• _What to produce_
In the material below, find every line that contains the word "will" and copy each of those lines.

(Data listing)
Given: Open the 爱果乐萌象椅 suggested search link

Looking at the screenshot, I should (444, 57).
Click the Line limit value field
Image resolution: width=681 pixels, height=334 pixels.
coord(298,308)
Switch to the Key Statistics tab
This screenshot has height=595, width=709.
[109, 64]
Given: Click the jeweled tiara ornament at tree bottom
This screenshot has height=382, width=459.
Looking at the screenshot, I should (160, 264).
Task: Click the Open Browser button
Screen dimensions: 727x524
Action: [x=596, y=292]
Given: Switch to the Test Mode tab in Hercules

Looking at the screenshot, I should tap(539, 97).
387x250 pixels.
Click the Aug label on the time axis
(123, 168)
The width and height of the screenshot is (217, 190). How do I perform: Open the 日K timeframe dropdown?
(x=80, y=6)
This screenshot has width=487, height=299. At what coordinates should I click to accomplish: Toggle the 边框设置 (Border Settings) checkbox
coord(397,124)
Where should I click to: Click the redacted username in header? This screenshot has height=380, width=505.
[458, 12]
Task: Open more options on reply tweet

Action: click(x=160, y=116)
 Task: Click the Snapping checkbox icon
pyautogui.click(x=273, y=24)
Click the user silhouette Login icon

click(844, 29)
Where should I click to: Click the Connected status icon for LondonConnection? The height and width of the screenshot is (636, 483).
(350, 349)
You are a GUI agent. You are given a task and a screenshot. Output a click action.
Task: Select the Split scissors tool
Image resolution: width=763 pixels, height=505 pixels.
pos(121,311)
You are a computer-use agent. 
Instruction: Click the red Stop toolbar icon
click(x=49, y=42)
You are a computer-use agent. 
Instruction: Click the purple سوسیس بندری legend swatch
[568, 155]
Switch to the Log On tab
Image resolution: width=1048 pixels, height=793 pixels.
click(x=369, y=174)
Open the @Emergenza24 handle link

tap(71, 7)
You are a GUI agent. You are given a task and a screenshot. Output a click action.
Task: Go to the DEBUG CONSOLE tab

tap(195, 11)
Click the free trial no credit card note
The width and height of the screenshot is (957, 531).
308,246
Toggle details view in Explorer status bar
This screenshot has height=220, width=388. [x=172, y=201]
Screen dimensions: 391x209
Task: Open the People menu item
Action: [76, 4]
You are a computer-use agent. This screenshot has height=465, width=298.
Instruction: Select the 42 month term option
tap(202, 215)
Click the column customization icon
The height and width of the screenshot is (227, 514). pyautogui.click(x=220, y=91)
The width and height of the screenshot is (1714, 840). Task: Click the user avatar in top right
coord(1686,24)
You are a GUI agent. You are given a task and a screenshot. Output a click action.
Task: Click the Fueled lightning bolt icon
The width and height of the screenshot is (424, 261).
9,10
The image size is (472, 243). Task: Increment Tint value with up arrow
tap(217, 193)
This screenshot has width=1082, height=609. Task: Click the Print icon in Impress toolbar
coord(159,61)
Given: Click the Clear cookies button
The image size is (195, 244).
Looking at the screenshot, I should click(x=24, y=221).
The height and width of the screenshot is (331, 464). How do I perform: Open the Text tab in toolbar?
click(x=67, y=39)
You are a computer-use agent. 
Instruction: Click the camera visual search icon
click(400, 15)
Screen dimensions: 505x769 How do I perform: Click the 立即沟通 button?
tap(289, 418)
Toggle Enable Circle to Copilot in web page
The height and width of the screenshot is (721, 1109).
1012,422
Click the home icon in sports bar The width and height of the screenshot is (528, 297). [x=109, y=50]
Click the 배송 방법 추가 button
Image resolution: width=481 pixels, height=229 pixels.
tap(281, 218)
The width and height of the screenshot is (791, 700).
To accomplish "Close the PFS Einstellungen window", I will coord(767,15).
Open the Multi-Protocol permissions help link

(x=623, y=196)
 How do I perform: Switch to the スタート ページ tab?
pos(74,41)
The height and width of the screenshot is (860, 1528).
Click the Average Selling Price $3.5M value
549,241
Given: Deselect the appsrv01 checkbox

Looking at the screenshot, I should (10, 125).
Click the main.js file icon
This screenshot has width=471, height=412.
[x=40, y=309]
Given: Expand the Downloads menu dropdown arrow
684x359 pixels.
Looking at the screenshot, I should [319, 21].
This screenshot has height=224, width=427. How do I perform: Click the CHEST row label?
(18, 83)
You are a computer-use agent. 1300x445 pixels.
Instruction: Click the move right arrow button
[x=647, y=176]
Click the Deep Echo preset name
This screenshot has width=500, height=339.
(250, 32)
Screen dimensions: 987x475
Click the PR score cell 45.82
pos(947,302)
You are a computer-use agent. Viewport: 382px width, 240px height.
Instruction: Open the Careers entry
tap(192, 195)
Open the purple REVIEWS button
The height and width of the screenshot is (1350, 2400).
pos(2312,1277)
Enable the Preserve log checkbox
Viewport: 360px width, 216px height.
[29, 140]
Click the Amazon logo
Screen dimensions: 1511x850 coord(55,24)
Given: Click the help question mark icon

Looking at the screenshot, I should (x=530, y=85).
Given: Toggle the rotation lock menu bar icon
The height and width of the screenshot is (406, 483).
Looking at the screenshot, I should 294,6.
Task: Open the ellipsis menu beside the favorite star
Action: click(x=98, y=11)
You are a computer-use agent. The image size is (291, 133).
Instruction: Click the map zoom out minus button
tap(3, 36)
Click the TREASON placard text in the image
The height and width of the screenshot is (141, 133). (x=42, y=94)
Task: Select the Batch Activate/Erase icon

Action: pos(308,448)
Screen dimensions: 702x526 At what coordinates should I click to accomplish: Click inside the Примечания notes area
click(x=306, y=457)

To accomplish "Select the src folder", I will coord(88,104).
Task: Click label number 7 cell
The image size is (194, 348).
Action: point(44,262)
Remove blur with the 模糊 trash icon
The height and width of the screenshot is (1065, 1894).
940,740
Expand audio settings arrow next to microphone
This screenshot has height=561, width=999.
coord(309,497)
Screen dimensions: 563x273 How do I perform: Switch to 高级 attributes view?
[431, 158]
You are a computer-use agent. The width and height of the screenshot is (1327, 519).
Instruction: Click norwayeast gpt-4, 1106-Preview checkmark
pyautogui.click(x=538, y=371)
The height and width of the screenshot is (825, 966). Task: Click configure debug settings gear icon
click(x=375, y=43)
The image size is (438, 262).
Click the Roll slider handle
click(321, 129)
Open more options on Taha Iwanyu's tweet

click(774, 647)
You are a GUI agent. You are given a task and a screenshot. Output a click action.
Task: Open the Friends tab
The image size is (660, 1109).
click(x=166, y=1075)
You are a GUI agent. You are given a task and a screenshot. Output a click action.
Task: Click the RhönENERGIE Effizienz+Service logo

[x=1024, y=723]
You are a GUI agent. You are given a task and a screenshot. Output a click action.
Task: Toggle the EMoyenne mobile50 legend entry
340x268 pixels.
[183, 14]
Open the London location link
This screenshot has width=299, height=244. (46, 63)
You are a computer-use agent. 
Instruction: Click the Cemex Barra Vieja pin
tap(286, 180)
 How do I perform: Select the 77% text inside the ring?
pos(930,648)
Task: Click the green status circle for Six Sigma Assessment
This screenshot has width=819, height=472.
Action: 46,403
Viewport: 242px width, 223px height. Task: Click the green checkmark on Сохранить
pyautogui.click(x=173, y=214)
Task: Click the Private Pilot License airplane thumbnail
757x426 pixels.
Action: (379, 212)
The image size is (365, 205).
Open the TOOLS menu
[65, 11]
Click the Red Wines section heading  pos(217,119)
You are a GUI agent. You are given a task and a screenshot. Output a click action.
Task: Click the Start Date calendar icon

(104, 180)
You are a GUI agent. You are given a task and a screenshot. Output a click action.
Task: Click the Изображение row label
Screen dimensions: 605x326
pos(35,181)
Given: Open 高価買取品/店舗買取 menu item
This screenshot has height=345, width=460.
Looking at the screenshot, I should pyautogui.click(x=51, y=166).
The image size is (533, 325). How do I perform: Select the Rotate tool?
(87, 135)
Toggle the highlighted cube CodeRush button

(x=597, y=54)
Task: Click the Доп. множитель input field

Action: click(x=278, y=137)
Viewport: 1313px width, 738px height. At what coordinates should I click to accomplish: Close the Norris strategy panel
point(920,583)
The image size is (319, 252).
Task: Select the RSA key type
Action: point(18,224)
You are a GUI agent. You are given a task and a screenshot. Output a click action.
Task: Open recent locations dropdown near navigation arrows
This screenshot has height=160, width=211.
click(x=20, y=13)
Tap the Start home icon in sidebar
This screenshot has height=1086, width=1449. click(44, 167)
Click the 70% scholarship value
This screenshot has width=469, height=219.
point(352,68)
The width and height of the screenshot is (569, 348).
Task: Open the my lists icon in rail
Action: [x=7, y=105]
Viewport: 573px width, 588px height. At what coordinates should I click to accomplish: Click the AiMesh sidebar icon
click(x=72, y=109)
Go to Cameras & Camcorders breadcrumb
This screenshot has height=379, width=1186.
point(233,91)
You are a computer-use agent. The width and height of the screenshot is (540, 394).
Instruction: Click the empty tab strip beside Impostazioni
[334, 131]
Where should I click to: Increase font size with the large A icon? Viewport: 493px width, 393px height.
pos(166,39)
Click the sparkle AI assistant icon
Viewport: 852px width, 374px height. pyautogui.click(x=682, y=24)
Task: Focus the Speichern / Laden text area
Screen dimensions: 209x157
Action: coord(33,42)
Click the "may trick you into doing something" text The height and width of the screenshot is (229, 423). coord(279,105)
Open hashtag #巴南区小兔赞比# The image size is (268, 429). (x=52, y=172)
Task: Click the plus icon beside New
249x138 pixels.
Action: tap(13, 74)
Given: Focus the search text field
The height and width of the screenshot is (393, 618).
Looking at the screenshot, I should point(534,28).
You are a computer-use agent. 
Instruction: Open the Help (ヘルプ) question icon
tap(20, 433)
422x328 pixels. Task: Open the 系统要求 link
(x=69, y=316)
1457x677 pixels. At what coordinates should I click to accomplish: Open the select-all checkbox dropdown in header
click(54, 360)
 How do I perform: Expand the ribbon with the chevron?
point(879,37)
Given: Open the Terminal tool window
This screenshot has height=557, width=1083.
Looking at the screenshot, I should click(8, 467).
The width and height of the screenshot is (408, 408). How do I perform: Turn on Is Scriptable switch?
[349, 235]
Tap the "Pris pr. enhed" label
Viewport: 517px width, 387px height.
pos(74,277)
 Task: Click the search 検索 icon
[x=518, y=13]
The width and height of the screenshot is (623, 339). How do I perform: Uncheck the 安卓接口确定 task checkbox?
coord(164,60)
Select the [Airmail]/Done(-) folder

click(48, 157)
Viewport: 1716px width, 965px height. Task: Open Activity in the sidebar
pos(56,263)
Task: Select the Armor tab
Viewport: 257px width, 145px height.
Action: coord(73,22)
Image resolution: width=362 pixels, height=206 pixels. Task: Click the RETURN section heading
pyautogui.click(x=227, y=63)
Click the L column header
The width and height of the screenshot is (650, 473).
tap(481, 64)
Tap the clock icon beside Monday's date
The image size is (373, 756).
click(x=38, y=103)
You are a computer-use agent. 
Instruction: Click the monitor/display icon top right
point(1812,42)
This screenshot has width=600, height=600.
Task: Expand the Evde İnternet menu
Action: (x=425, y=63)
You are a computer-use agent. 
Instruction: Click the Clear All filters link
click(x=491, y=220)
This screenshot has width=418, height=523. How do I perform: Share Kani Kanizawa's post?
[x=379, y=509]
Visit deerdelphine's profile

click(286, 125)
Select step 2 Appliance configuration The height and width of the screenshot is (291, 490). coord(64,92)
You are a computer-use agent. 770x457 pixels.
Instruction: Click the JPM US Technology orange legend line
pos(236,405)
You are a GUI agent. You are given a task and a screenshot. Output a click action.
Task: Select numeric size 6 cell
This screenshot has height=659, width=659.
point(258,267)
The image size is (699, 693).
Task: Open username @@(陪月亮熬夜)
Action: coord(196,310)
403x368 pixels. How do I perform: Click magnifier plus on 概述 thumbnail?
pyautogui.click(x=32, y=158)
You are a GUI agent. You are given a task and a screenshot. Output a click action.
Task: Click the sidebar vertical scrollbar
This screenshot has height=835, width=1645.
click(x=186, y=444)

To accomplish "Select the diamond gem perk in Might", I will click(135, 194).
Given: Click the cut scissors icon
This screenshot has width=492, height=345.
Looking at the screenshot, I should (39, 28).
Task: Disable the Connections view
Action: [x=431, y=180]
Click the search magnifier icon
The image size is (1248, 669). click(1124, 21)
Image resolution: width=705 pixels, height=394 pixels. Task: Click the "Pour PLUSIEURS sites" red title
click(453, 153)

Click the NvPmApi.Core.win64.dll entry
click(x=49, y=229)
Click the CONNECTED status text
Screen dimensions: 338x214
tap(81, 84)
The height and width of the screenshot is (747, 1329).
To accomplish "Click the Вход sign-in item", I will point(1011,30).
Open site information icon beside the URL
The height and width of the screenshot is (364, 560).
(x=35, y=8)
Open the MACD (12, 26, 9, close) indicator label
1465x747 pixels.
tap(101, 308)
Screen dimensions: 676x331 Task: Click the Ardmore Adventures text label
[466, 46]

• _Answer to this problem_
To accomplish "Close the PFS Einstellungen window", I will coord(767,15).
To accomplish "Select the src folder", I will coord(88,104).
To accomplish "Select the diamond gem perk in Might", I will click(135, 194).
To accomplish "Click the Вход sign-in item", I will point(1011,30).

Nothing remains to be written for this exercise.